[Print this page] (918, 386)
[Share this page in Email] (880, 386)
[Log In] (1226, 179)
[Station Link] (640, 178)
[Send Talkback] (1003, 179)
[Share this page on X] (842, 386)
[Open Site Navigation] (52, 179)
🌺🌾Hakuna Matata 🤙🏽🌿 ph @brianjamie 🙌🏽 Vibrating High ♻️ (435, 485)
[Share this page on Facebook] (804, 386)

==

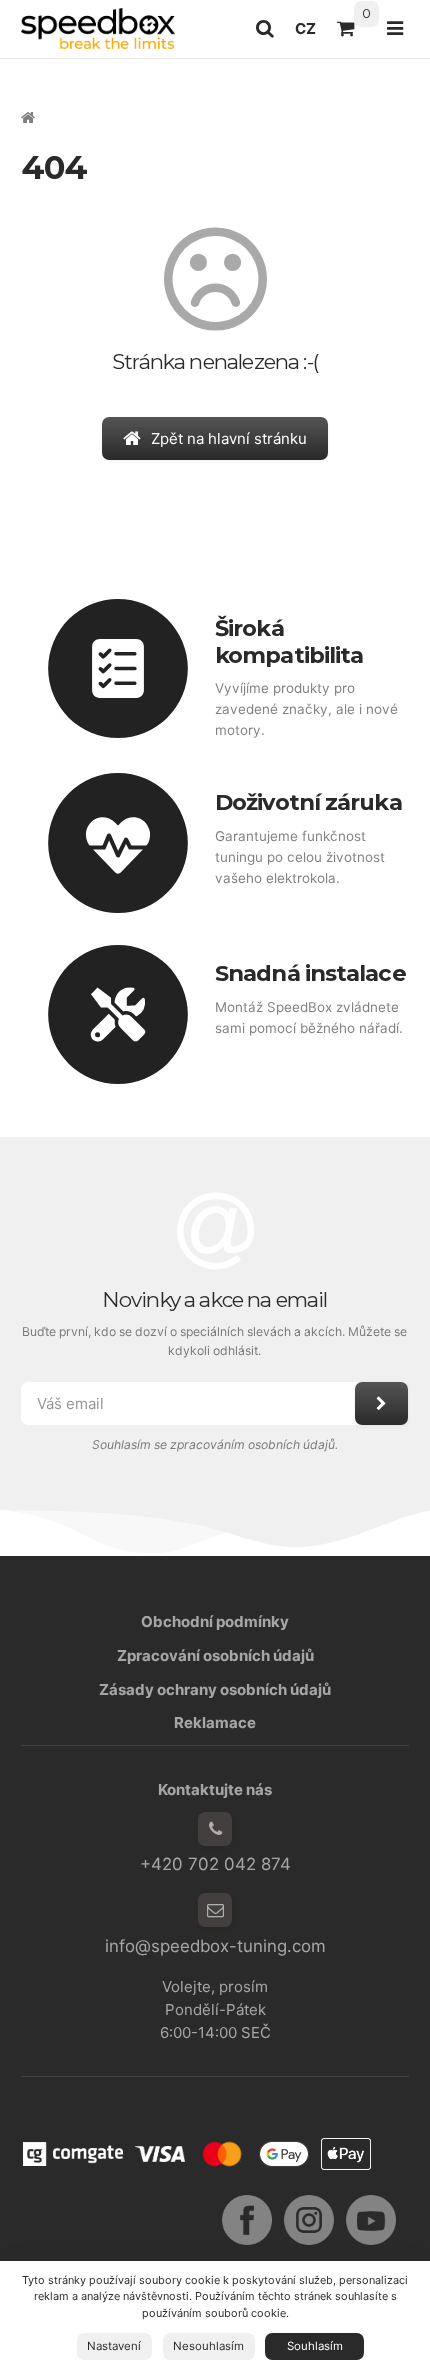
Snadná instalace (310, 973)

==

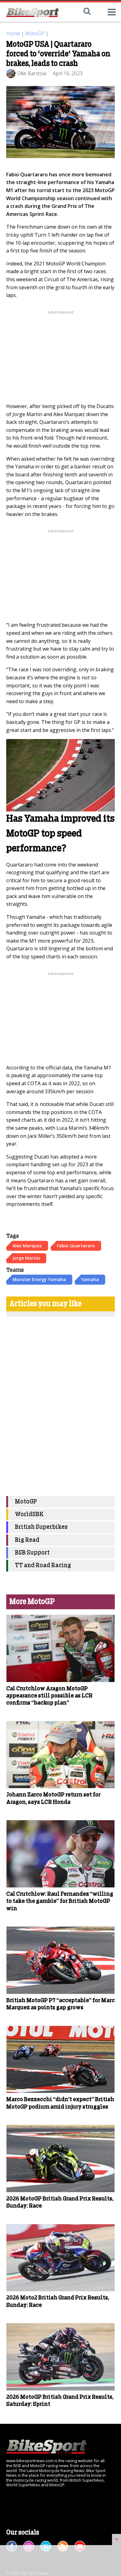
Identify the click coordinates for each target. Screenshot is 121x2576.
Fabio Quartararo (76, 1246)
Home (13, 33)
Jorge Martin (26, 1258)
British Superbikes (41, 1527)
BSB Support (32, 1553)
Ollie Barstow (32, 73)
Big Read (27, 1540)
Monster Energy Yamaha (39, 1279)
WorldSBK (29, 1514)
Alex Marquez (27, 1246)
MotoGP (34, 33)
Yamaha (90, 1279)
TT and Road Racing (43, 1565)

▸ **Your assignment**:
Go through the lines above and copy any that contain "this".

▸ **Reply**:
[Print this page] (918, 386)
[Share this page in Email] (880, 386)
[Share this page on X] (842, 386)
[Share this page on Facebook] (804, 386)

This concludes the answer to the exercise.